SHARE 元木大輔 / DDAAと工藤桃子/ MMA inc.の会場設計による建築展「森美術館 / 建築の日本展:その遺伝子のもたらすもの」
元木大輔 / DDAAと工藤桃子/ MMA inc.の会場設計による建築展「森美術館 / 建築の日本展:その遺伝子のもたらすもの」です。

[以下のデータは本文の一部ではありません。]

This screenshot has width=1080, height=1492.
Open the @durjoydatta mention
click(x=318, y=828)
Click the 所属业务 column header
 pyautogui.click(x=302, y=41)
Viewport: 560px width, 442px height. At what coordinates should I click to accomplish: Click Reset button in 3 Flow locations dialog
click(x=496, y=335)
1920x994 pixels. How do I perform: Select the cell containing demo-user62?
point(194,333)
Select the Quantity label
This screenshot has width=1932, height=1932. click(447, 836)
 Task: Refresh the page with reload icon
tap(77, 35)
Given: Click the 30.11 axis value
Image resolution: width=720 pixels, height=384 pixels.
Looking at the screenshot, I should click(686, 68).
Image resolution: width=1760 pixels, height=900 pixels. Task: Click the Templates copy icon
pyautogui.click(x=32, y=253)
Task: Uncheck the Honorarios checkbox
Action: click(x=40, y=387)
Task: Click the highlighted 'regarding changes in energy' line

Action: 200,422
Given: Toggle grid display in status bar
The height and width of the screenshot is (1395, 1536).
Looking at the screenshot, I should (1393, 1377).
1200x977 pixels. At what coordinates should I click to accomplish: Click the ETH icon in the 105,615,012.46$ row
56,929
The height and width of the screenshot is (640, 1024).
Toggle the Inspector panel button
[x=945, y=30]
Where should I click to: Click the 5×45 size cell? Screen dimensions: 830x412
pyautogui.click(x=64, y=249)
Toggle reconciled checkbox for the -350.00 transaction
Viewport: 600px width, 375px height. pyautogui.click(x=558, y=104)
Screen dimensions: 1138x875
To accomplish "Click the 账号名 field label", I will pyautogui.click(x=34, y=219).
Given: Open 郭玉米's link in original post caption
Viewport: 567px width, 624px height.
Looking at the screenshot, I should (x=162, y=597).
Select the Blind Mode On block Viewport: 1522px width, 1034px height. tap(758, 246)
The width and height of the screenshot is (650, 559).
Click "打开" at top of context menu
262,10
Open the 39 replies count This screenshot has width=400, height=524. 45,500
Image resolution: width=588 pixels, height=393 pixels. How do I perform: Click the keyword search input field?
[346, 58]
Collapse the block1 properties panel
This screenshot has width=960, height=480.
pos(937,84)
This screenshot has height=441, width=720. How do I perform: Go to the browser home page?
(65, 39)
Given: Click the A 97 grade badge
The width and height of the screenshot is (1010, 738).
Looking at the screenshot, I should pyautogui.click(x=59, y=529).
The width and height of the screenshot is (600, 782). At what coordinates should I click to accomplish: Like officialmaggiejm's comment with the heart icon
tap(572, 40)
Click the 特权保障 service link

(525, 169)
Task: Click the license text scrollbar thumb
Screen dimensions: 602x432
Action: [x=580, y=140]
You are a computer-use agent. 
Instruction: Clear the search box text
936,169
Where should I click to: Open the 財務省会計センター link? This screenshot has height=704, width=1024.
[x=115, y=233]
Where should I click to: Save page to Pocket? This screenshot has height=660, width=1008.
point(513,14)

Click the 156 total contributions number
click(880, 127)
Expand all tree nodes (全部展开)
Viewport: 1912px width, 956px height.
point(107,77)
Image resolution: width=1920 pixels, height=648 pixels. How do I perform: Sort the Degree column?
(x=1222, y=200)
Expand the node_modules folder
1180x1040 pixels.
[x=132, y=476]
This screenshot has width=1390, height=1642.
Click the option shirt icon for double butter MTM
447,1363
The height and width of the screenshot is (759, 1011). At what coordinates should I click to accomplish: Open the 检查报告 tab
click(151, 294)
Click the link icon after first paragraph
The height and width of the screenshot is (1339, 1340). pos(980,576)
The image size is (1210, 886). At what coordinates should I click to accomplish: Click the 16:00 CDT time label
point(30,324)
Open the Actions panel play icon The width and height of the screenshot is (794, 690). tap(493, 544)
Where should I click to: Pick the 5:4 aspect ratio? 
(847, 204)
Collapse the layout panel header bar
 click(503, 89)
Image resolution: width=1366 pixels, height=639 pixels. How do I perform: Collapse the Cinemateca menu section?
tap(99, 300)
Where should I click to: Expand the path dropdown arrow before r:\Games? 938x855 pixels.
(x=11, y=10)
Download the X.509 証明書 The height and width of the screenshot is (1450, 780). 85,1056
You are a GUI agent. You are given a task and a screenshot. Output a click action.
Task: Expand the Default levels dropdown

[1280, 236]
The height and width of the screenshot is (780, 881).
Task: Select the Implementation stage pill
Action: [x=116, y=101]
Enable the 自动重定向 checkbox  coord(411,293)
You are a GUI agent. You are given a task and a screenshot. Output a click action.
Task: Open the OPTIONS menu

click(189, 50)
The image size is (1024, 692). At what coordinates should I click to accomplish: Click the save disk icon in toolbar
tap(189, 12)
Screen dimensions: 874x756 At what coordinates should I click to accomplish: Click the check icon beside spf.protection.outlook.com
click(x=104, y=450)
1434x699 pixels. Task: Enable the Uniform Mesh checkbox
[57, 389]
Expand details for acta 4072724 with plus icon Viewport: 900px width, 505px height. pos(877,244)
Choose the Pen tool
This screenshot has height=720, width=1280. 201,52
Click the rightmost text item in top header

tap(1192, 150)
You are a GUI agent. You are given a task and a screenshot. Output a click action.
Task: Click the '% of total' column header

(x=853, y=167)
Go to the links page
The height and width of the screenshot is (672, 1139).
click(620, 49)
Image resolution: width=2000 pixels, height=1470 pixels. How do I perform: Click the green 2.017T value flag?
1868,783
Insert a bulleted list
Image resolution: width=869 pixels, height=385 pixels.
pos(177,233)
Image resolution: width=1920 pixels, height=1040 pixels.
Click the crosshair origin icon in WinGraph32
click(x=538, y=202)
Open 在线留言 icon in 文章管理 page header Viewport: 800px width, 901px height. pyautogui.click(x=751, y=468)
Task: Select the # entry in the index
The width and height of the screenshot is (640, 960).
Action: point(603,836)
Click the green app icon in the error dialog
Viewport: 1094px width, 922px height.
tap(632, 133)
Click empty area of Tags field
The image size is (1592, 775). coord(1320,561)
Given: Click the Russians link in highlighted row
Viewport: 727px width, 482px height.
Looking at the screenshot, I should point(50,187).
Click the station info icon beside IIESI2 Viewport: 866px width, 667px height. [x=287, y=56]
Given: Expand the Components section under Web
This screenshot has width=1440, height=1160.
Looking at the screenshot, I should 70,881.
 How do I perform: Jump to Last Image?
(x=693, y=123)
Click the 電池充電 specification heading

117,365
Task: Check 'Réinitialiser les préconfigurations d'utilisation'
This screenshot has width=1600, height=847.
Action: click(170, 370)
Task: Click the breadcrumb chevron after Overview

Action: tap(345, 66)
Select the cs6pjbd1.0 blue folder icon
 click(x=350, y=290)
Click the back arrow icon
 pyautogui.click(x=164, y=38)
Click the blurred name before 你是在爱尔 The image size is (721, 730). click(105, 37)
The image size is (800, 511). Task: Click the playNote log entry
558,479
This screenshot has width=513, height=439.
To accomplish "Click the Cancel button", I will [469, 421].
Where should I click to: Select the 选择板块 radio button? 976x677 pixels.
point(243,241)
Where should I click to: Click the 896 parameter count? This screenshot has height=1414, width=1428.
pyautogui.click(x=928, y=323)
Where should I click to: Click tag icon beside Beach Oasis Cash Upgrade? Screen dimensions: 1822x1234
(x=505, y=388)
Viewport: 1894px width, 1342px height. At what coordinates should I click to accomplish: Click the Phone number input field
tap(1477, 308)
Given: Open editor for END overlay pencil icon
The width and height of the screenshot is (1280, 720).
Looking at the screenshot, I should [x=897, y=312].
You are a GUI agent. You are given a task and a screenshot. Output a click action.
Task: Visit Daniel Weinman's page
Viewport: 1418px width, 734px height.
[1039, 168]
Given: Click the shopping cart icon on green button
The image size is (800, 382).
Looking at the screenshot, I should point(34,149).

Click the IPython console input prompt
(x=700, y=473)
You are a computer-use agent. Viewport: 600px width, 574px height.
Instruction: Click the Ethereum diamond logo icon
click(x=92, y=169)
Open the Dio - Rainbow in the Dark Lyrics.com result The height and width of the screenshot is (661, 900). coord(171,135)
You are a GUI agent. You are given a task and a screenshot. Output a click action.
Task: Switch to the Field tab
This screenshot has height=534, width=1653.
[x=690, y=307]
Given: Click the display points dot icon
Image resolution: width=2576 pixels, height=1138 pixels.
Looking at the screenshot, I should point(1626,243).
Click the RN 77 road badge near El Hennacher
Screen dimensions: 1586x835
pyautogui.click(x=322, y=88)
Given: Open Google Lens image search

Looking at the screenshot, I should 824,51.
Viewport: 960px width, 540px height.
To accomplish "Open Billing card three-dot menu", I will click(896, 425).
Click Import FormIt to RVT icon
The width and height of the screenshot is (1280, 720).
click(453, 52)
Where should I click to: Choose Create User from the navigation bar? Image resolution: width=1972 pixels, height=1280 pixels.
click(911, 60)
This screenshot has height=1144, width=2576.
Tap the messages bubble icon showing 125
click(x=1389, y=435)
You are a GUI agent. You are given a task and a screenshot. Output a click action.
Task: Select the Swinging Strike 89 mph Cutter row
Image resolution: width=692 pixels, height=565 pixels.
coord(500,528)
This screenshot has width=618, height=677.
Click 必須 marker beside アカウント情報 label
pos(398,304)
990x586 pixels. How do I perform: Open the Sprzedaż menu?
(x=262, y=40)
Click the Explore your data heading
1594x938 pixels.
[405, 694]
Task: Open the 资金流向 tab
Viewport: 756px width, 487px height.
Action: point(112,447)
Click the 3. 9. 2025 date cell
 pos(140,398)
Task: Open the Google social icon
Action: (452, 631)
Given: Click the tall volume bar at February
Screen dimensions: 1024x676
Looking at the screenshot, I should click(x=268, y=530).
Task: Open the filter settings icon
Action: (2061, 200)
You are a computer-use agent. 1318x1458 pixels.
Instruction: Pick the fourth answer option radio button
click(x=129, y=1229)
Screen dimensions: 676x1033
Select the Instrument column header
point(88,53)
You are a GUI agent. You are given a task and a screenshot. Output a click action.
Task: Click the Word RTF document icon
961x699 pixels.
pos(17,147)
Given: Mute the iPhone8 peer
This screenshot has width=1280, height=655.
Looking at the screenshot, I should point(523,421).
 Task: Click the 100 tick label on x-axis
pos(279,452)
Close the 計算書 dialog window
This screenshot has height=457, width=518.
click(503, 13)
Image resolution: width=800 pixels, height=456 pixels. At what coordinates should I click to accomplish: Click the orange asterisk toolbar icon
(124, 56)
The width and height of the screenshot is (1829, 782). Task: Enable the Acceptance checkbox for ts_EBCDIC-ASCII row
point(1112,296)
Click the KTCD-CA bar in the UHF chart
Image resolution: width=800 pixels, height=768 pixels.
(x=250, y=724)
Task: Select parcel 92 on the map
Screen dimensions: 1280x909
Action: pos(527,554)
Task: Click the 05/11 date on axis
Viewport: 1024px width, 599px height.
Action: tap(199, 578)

建築について考えることを仕事にしていてラッキーだな、と思うことがある。建築はとても多角的なメデイアなのであらゆるものを考えなくてはいけないからだ。例えばキッチンについて考えるとき、テーブルの位置や素材や料理やカトラリーや家族の会話を想像する。寝室の窓から見える景色と光の入り方やカーテンの柄について考える。1階と2階のつなぎ方をあれこれ模索し、階段の素材や手摺の触り心地について考える。公共的なプログラムであれば社会との繋がりを考え、コストコントロールのため、構造的な合理性と意匠のはざまで悩んだりする。ほんとうに考えることが多くてしんどさもあるのだけれど、あらゆるものについて考えることができる楽しさに溢れている。これは建築には実物を体験することに以外にも多くの楽しみ方がある、と言い換えることもできる。歴史的背景、構法的面白さ、構造的な面白さ、時代背景や社会的意義、新しい技術との親和性、造形や空間的な面白さ。建築の面白いところは、とにかく情報量が多いことだ。そして建築を展示することにおいて一番ネックなのが、その「情報量が多い」という部分だ。古典から現代建築までを9つのセクションに分け展示する森美術館で開催された「建築の日本展」の会場構成を担当させてもらうことになり、最初に考えたのがこの根本的な矛盾をどう整理するか、ということだった。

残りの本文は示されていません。